---------- EXCERPTED RECORDS ----------

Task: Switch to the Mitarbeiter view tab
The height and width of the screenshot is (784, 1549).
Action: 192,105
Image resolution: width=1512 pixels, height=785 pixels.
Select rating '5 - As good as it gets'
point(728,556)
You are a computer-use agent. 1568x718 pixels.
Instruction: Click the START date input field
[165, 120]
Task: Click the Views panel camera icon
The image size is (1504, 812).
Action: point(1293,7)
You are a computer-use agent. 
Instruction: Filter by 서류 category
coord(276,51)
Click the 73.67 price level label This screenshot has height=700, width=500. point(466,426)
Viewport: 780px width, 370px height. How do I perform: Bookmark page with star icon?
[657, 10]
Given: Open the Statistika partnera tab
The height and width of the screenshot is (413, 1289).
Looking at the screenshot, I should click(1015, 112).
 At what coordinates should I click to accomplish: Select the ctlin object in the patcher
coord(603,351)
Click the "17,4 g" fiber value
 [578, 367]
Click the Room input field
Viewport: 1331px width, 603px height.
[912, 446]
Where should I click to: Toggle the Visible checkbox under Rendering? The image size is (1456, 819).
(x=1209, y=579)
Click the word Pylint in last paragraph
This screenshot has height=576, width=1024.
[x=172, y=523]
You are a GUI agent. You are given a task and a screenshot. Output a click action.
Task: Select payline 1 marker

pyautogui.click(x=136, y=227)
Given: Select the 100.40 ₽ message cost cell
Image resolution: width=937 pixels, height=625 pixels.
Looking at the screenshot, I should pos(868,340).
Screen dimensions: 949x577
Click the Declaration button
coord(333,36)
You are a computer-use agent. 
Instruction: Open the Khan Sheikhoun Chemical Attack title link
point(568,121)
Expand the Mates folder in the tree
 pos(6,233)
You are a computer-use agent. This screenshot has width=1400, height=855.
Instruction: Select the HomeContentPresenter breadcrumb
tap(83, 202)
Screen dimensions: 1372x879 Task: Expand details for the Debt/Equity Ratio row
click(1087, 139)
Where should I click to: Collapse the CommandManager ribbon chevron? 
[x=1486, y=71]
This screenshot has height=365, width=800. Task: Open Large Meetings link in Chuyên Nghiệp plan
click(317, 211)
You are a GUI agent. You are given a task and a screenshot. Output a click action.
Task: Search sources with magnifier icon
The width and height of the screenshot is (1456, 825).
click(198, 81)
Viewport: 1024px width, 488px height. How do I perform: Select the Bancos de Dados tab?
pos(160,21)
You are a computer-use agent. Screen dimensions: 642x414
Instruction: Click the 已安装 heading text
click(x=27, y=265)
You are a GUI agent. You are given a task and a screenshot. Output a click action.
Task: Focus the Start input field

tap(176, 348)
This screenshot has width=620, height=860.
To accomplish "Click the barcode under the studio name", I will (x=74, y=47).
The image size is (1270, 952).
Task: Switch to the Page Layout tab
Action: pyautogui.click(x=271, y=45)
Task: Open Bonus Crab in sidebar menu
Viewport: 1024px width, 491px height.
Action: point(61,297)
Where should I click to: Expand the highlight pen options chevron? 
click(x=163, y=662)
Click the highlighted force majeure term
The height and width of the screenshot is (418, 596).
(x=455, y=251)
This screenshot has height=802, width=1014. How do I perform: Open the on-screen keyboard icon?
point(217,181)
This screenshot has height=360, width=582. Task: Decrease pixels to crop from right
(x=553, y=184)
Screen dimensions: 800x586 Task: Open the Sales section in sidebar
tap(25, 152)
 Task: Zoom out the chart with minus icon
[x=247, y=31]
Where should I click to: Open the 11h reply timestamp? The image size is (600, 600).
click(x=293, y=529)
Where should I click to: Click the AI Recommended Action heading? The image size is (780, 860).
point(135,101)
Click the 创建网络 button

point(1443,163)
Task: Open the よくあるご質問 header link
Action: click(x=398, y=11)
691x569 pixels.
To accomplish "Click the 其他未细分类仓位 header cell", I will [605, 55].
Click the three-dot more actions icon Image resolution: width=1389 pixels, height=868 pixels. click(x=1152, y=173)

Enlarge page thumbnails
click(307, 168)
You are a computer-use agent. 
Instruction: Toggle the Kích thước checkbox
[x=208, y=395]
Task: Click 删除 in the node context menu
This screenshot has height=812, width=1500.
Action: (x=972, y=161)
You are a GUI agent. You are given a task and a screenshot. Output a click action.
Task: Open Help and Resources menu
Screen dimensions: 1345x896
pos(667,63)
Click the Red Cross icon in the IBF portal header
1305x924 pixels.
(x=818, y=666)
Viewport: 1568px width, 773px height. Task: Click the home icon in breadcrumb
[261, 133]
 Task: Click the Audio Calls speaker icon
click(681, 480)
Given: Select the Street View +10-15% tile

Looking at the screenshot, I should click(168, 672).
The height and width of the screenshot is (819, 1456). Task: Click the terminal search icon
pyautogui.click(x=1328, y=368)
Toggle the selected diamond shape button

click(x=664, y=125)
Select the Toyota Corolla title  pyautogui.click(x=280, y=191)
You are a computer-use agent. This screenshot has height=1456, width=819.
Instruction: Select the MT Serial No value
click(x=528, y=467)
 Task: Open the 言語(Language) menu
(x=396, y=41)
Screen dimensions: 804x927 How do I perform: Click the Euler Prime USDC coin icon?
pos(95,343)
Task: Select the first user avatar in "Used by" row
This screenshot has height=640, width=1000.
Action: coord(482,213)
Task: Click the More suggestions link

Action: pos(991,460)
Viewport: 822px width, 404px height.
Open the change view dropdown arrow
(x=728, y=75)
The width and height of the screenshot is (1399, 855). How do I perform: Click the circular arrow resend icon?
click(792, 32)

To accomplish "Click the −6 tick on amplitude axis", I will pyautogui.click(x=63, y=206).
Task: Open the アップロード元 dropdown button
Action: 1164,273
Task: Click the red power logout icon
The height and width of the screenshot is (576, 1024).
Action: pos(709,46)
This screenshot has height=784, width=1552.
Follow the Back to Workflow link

----------

## GIVEN PROBLEM
Recast all the lines of the entries above as a Markdown table. Use an Index column that numbers the rows in order and a Content column that holds each line, and omit blank lines.

## FINISHED ANSWER
| Index | Content |
|---|---|
| 1 | Task: Switch to the Mitarbeiter view tab |
| 2 | The height and width of the screenshot is (784, 1549). |
| 3 | Action: 192,105 |
| 4 | Image resolution: width=1512 pixels, height=785 pixels. |
| 5 | Select rating '5 - As good as it gets' |
| 6 | point(728,556) |
| 7 | You are a computer-use agent. 1568x718 pixels. |
| 8 | Instruction: Click the START date input field |
| 9 | [165, 120] |
| 10 | Task: Click the Views panel camera icon |
| 11 | The image size is (1504, 812). |
| 12 | Action: point(1293,7) |
| 13 | You are a computer-use agent.  |
| 14 | Instruction: Filter by 서류 category |
| 15 | coord(276,51) |
| 16 | Click the 73.67 price level label This screenshot has height=700, width=500. point(466,426) |
| 17 | Viewport: 780px width, 370px height. How do I perform: Bookmark page with star icon? |
| 18 | [657, 10] |
| 19 | Given: Open the Statistika partnera tab |
| 20 | The height and width of the screenshot is (413, 1289). |
| 21 | Looking at the screenshot, I should click(1015, 112). |
| 22 |  At what coordinates should I click to accomplish: Select the ctlin object in the patcher |
| 23 | coord(603,351) |
| 24 | Click the "17,4 g" fiber value |
| 25 |  [578, 367] |
| 26 | Click the Room input field |
| 27 | Viewport: 1331px width, 603px height. |
| 28 | [912, 446] |
| 29 | Where should I click to: Toggle the Visible checkbox under Rendering? The image size is (1456, 819). |
| 30 | (x=1209, y=579) |
| 31 | Click the word Pylint in last paragraph |
| 32 | This screenshot has height=576, width=1024. |
| 33 | [x=172, y=523] |
| 34 | You are a GUI agent. You are given a task and a screenshot. Output a click action. |
| 35 | Task: Select payline 1 marker |
| 36 | pyautogui.click(x=136, y=227) |
| 37 | Given: Select the 100.40 ₽ message cost cell |
| 38 | Image resolution: width=937 pixels, height=625 pixels. |
| 39 | Looking at the screenshot, I should pos(868,340). |
| 40 | Screen dimensions: 949x577 |
| 41 | Click the Declaration button |
| 42 | coord(333,36) |
| 43 | You are a computer-use agent.  |
| 44 | Instruction: Open the Khan Sheikhoun Chemical Attack title link |
| 45 | point(568,121) |
| 46 | Expand the Mates folder in the tree |
| 47 |  pos(6,233) |
| 48 | You are a computer-use agent. This screenshot has width=1400, height=855. |
| 49 | Instruction: Select the HomeContentPresenter breadcrumb |
| 50 | tap(83, 202) |
| 51 | Screen dimensions: 1372x879 Task: Expand details for the Debt/Equity Ratio row |
| 52 | click(1087, 139) |
| 53 | Where should I click to: Collapse the CommandManager ribbon chevron?  |
| 54 | [x=1486, y=71] |
| 55 | This screenshot has height=365, width=800. Task: Open Large Meetings link in Chuyên Nghiệp plan |
| 56 | click(317, 211) |
| 57 | You are a GUI agent. You are given a task and a screenshot. Output a click action. |
| 58 | Task: Search sources with magnifier icon |
| 59 | The width and height of the screenshot is (1456, 825). |
| 60 | click(198, 81) |
| 61 | Viewport: 1024px width, 488px height. How do I perform: Select the Bancos de Dados tab? |
| 62 | pos(160,21) |
| 63 | You are a computer-use agent. Screen dimensions: 642x414 |
| 64 | Instruction: Click the 已安装 heading text |
| 65 | click(x=27, y=265) |
| 66 | You are a GUI agent. You are given a task and a screenshot. Output a click action. |
| 67 | Task: Focus the Start input field |
| 68 | tap(176, 348) |
| 69 | This screenshot has width=620, height=860. |
| 70 | To accomplish "Click the barcode under the studio name", I will (x=74, y=47). |
| 71 | The image size is (1270, 952). |
| 72 | Task: Switch to the Page Layout tab |
| 73 | Action: pyautogui.click(x=271, y=45) |
| 74 | Task: Open Bonus Crab in sidebar menu |
| 75 | Viewport: 1024px width, 491px height. |
| 76 | Action: point(61,297) |
| 77 | Where should I click to: Expand the highlight pen options chevron?  |
| 78 | click(x=163, y=662) |
| 79 | Click the highlighted force majeure term |
| 80 | The height and width of the screenshot is (418, 596). |
| 81 | (x=455, y=251) |
| 82 | This screenshot has height=802, width=1014. How do I perform: Open the on-screen keyboard icon? |
| 83 | point(217,181) |
| 84 | This screenshot has height=360, width=582. Task: Decrease pixels to crop from right |
| 85 | (x=553, y=184) |
| 86 | Screen dimensions: 800x586 Task: Open the Sales section in sidebar |
| 87 | tap(25, 152) |
| 88 |  Task: Zoom out the chart with minus icon |
| 89 | [x=247, y=31] |
| 90 | Where should I click to: Open the 11h reply timestamp? The image size is (600, 600). |
| 91 | click(x=293, y=529) |
| 92 | Where should I click to: Click the AI Recommended Action heading? The image size is (780, 860). |
| 93 | point(135,101) |
| 94 | Click the 创建网络 button |
| 95 | point(1443,163) |
| 96 | Task: Open the よくあるご質問 header link |
| 97 | Action: click(x=398, y=11) |
| 98 | 691x569 pixels. |
| 99 | To accomplish "Click the 其他未细分类仓位 header cell", I will [605, 55]. |
| 100 | Click the three-dot more actions icon Image resolution: width=1389 pixels, height=868 pixels. click(x=1152, y=173) |
| 101 | Enlarge page thumbnails |
| 102 | click(307, 168) |
| 103 | You are a computer-use agent.  |
| 104 | Instruction: Toggle the Kích thước checkbox |
| 105 | [x=208, y=395] |
| 106 | Task: Click 删除 in the node context menu |
| 107 | This screenshot has height=812, width=1500. |
| 108 | Action: (x=972, y=161) |
| 109 | You are a GUI agent. You are given a task and a screenshot. Output a click action. |
| 110 | Task: Open Help and Resources menu |
| 111 | Screen dimensions: 1345x896 |
| 112 | pos(667,63) |
| 113 | Click the Red Cross icon in the IBF portal header |
| 114 | 1305x924 pixels. |
| 115 | (x=818, y=666) |
| 116 | Viewport: 1568px width, 773px height. Task: Click the home icon in breadcrumb |
| 117 | [261, 133] |
| 118 |  Task: Click the Audio Calls speaker icon |
| 119 | click(681, 480) |
| 120 | Given: Select the Street View +10-15% tile |
| 121 | Looking at the screenshot, I should click(168, 672). |
| 122 | The height and width of the screenshot is (819, 1456). Task: Click the terminal search icon |
| 123 | pyautogui.click(x=1328, y=368) |
| 124 | Toggle the selected diamond shape button |
| 125 | click(x=664, y=125) |
| 126 | Select the Toyota Corolla title  pyautogui.click(x=280, y=191) |
| 127 | You are a computer-use agent. This screenshot has height=1456, width=819. |
| 128 | Instruction: Select the MT Serial No value |
| 129 | click(x=528, y=467) |
| 130 |  Task: Open the 言語(Language) menu |
| 131 | (x=396, y=41) |
| 132 | Screen dimensions: 804x927 How do I perform: Click the Euler Prime USDC coin icon? |
| 133 | pos(95,343) |
| 134 | Task: Select the first user avatar in "Used by" row |
| 135 | This screenshot has height=640, width=1000. |
| 136 | Action: coord(482,213) |
| 137 | Task: Click the More suggestions link |
| 138 | Action: pos(991,460) |
| 139 | Viewport: 822px width, 404px height. |
| 140 | Open the change view dropdown arrow |
| 141 | (x=728, y=75) |
| 142 | The width and height of the screenshot is (1399, 855). How do I perform: Click the circular arrow resend icon? |
| 143 | click(792, 32) |
| 144 | To accomplish "Click the −6 tick on amplitude axis", I will pyautogui.click(x=63, y=206). |
| 145 | Task: Open the アップロード元 dropdown button |
| 146 | Action: 1164,273 |
| 147 | Task: Click the red power logout icon |
| 148 | The height and width of the screenshot is (576, 1024). |
| 149 | Action: pos(709,46) |
| 150 | This screenshot has height=784, width=1552. |
| 151 | Follow the Back to Workflow link |